Some who are homeless are luckier than others. They find a place to camp. A well hidden camp increases safety, but can still be discovered, possessions can still be stolen, the tent can still be destroyed, and the person is still not there by permission. But it is better than sleeping in an ATM booth. 

So, have you watched as locations used by homeless campers have been cleared, razed or developed? Just here in Burlington, the waterfront, the clover leaf, Pine Street. Or just declared off-limits, like 311 North Ave. The camp site is progressively harder to find.  

The Champlain Parkway project will displace numerous homeless campers. As such, the good of the community might be greater if the parkway is built, even after the bad of uprooting homeless camps is subtracted, but where will those campers go? How will the City compensate for the bad of evicting settled, quiet, unobtrusive, campers, people who are hiding to escape notice? Has the City designated locations, where campers can set up tents and expect the protections of police patrols? 

As the City pursues its development projects, it forces homeless folks more and more onto the street, into doorways, into church yards. For the first time in Burlington Vermont, tents have cropped up on church properties and bundles of blankets taken residence on church lawns. The time has come for the City to develop plan to help the homeless find homes, places to camp with permission, with police protections, with services, like trash pickup. The homeless are not such because they live outdoors, they are such because they don't have permission to call a place "home", a place they can claim a right to live in. The City can correct this flaw in our thinking by providing safe places to camp. 

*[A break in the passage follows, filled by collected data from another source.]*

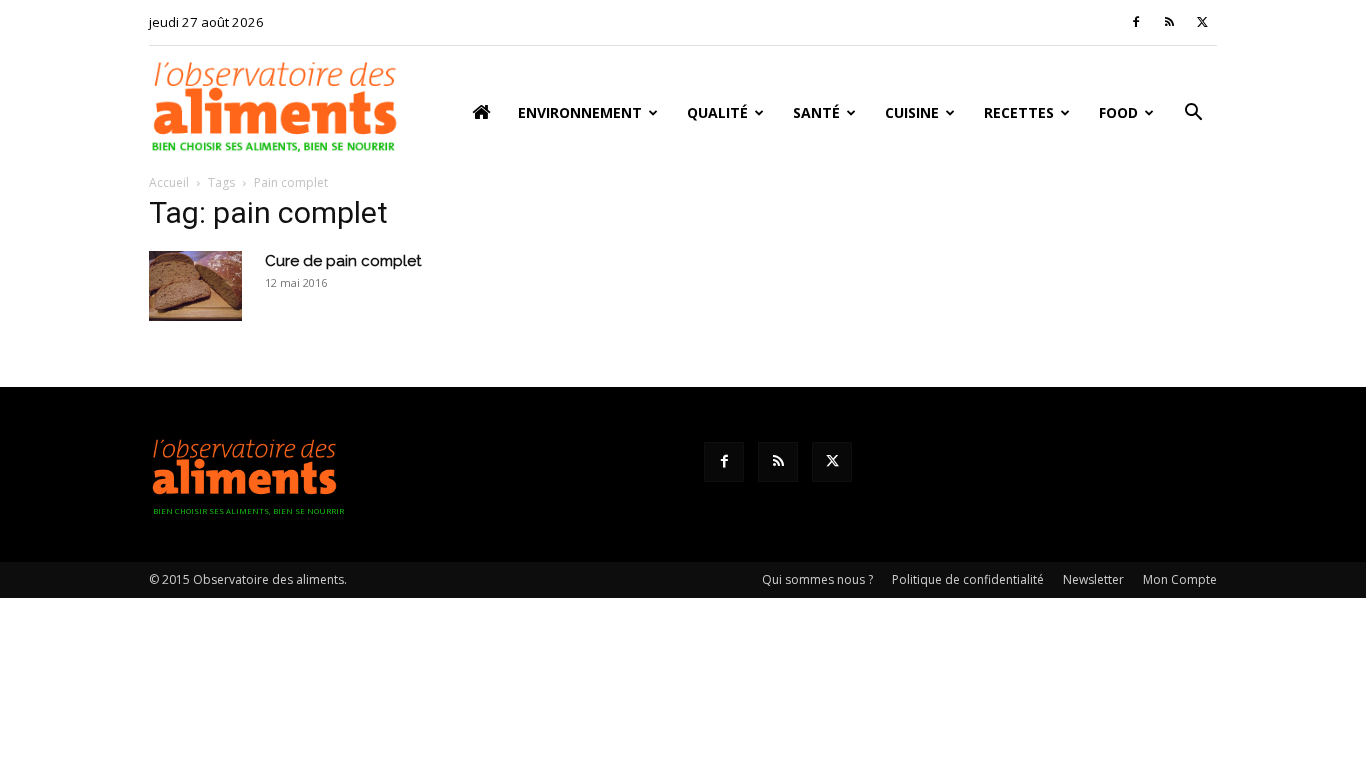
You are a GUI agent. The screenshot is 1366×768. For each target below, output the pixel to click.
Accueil (169, 182)
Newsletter (1093, 579)
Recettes (1019, 112)
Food (1118, 112)
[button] (1193, 114)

The aspiration to house everyone in hard-wall housing is laudable. If we had the will, a sufficient will to build that housing, a sufficient will to make that housing affordable to people living on Social Security or a minimum wage job, then we could put everyone in standard hardwall housing, and we could impart to everyone the dignity and safety of their own locked door. 

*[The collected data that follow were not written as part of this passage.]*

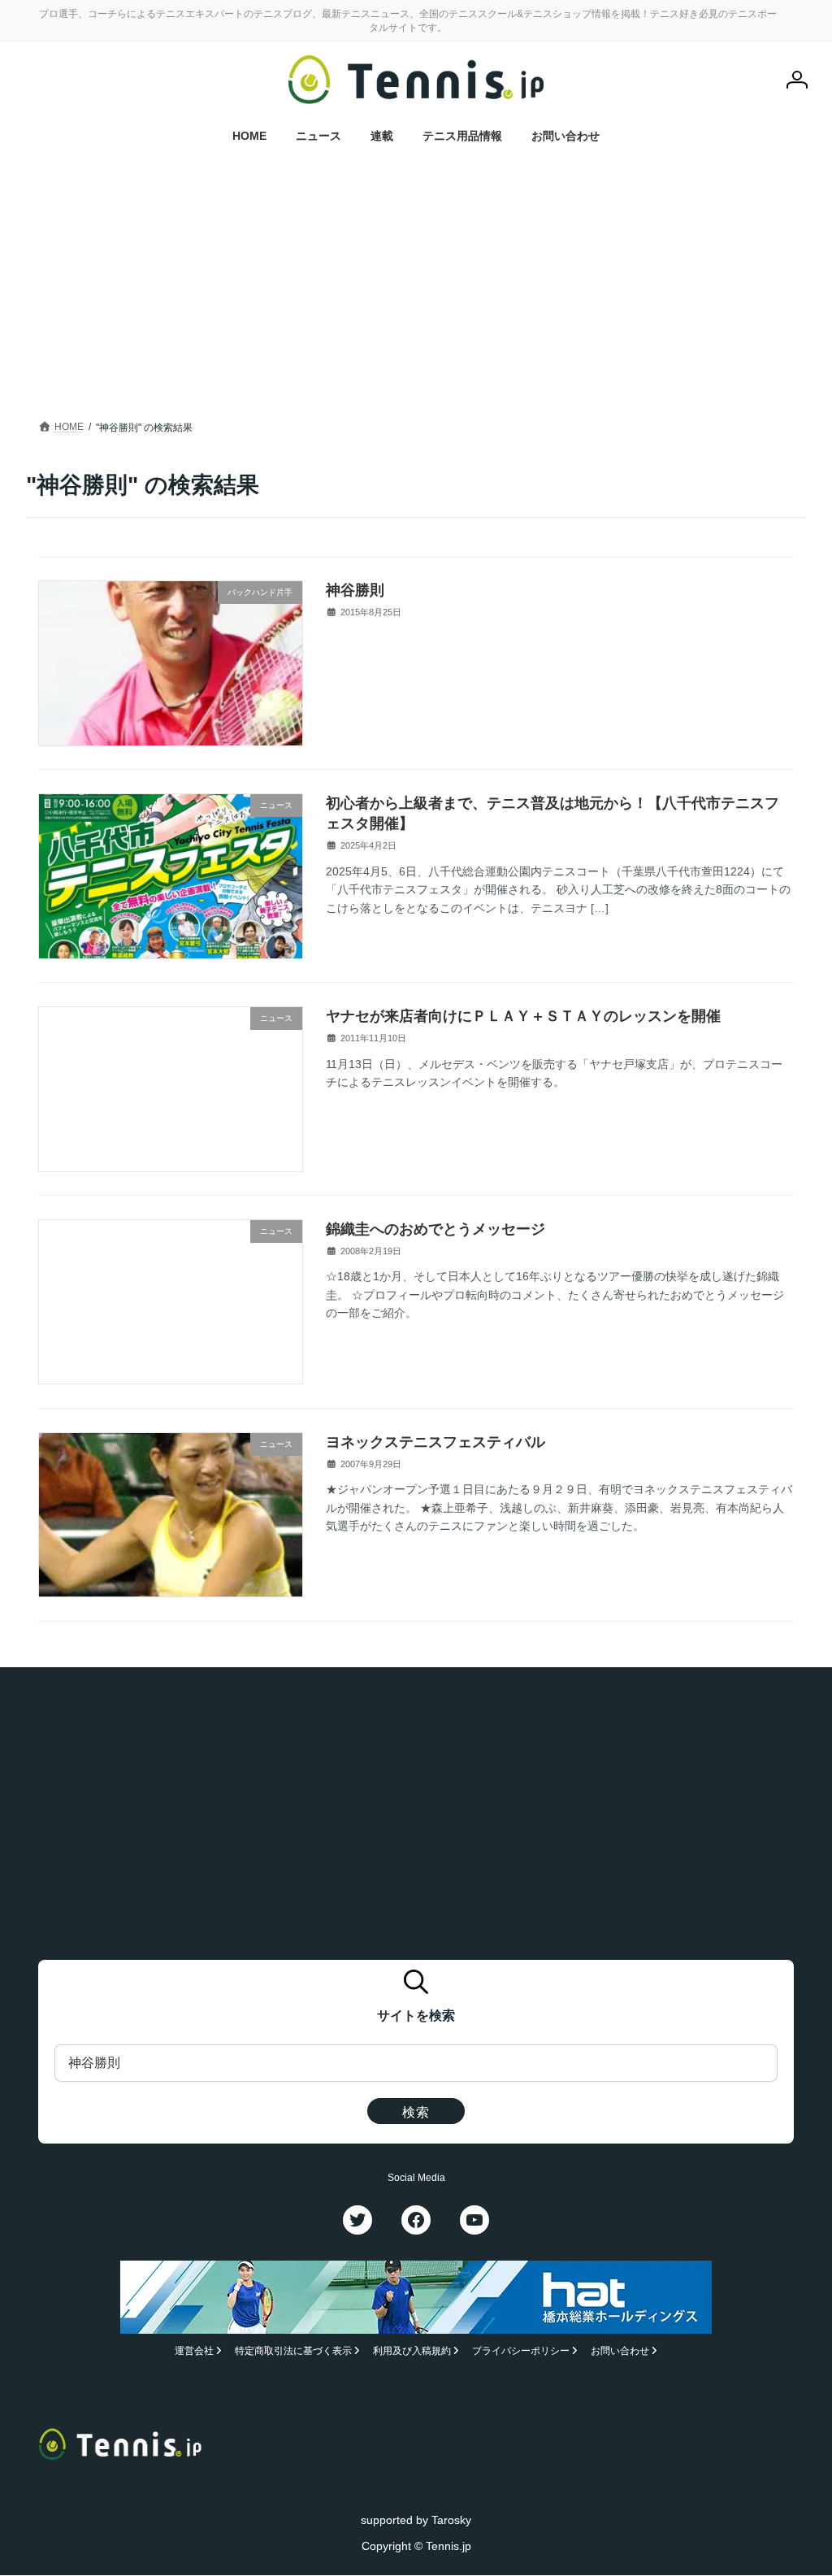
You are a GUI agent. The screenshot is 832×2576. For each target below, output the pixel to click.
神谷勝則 (355, 590)
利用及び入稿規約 (412, 2351)
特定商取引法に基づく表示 (293, 2351)
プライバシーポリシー (521, 2351)
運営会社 (194, 2351)
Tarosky (451, 2519)
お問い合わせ (620, 2351)
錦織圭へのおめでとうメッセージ (435, 1229)
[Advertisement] (416, 294)
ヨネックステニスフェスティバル (435, 1442)
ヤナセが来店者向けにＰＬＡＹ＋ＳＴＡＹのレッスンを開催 (523, 1016)
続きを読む (755, 735)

But we don't have that will. Even as we in the Chittenden County Homeless Alliance build up our coordination, new housing comes on line, and some of our long time homeless get housing, more folks turn up as homeless, more folks are recruited into homelessness. Do we see a national plan to build millions of units of housing, as we did after WWII? Do we see HUD pumping millions of dollars into Vermont to subsidize infrastructure and new housing? Until these things happen, we need to recognize softwall housing as a part of our housing continuum, as part of the solution to homelessness, and something we need to plan for. Camps and shelters are solutions we resort to because we don't have the affordable housing that would make them unnecessary. We could do the homeless the dignity of recognizing these solutions as part of our plan for housing.